Nasdaq Amends Bylaws to Fit New Delaware Laws
Published Date: 10/1/2025
Notice
Summary
Nasdaq GEMX is updating the official rules and documents of its parent company, Nasdaq, Inc., to match new Delaware laws and modern business practices. These changes affect how Nasdaq runs things behind the scenes but won’t cost extra or change trading right now. The updates aim to keep Nasdaq sharp, legal, and ready for the future.
Analyzed Economic Effects
6 provisions identified: 4 benefits, 1 costs, 1 mixed.
Officer Liability Limits Added
Nasdaq's Certificate would add the word "officer" to Article Sixth so certain officers can be exculpated from monetary liability for breaches of the duty of care, consistent with 8 Del. C. §102(b)(7). The Board approved this change on April 23, 2025 and Nasdaq stockholders approved the Certificate amendments on June 11, 2025.
Universal Proxy Compliance Requirement
If a Proposing Person files under SEC Rule 14a-19 (the universal proxy rule) but later fails to meet Rule 14a-19(a)(2) or (a)(3), Nasdaq would disregard those proposed nominees; a Proposing Person must deliver reasonable evidence of compliance no later than five (5) business days prior to the meeting.
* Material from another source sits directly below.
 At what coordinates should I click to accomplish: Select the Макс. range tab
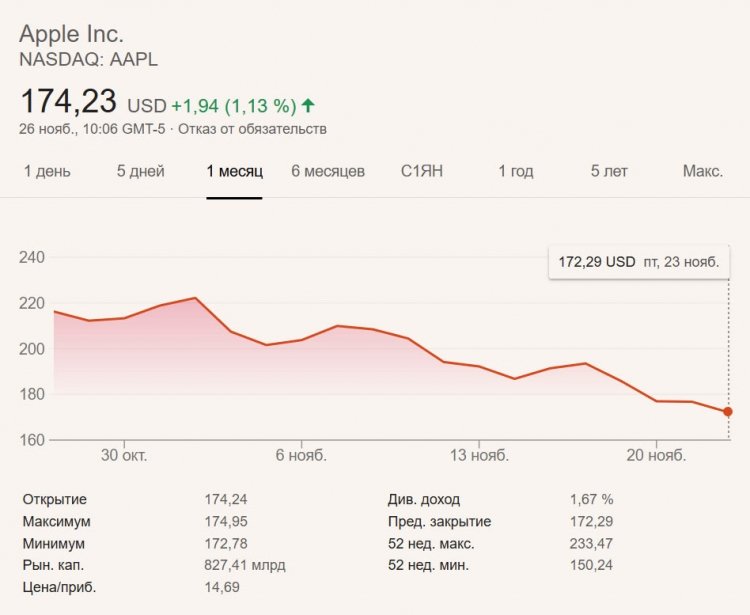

This sets a firm compliance and evidence timeline tied to the universal proxy rule.
Committee Powers and Stock Authority Expanded
Nasdaq would opt into Delaware Section 141(c)(2) and amend its By-Laws to remove certain limitations on committee powers, aligning committee authority with Delaware law and allowing committees broader delegation, including as it relates to setting terms of stock and preferred stock designations.
Narrower Nominee Info Requests
Nasdaq would limit what information it can require from a proposed director nominee: companies may request only information reasonably necessary to determine whether the nominee is qualified under the Certificate, By-Laws, exchange rules, or law. This narrows the current, broader language about information that could be "material to a reasonable stockholder's understanding" of independence.
Tighter Standards for Special Meetings
Nasdaq would replace the phrase "acting in concert" with "knowingly coordinating" when assessing stockholders seeking special meetings. The change is intended to reduce use of the broader phrase in litigation and aligns advance notice rules with recent practice.
Proxy Access Exception for Universal Proxy
Nasdaq would amend proxy access rules so Section 3.6 remains the exclusive method for proxy nominees except for nominees included pursuant to, and in compliance with, Section 14a-19 of the Securities Exchange Act (the universal proxy rule). This creates an explicit exception allowing nominees via the SEC's universal proxy process.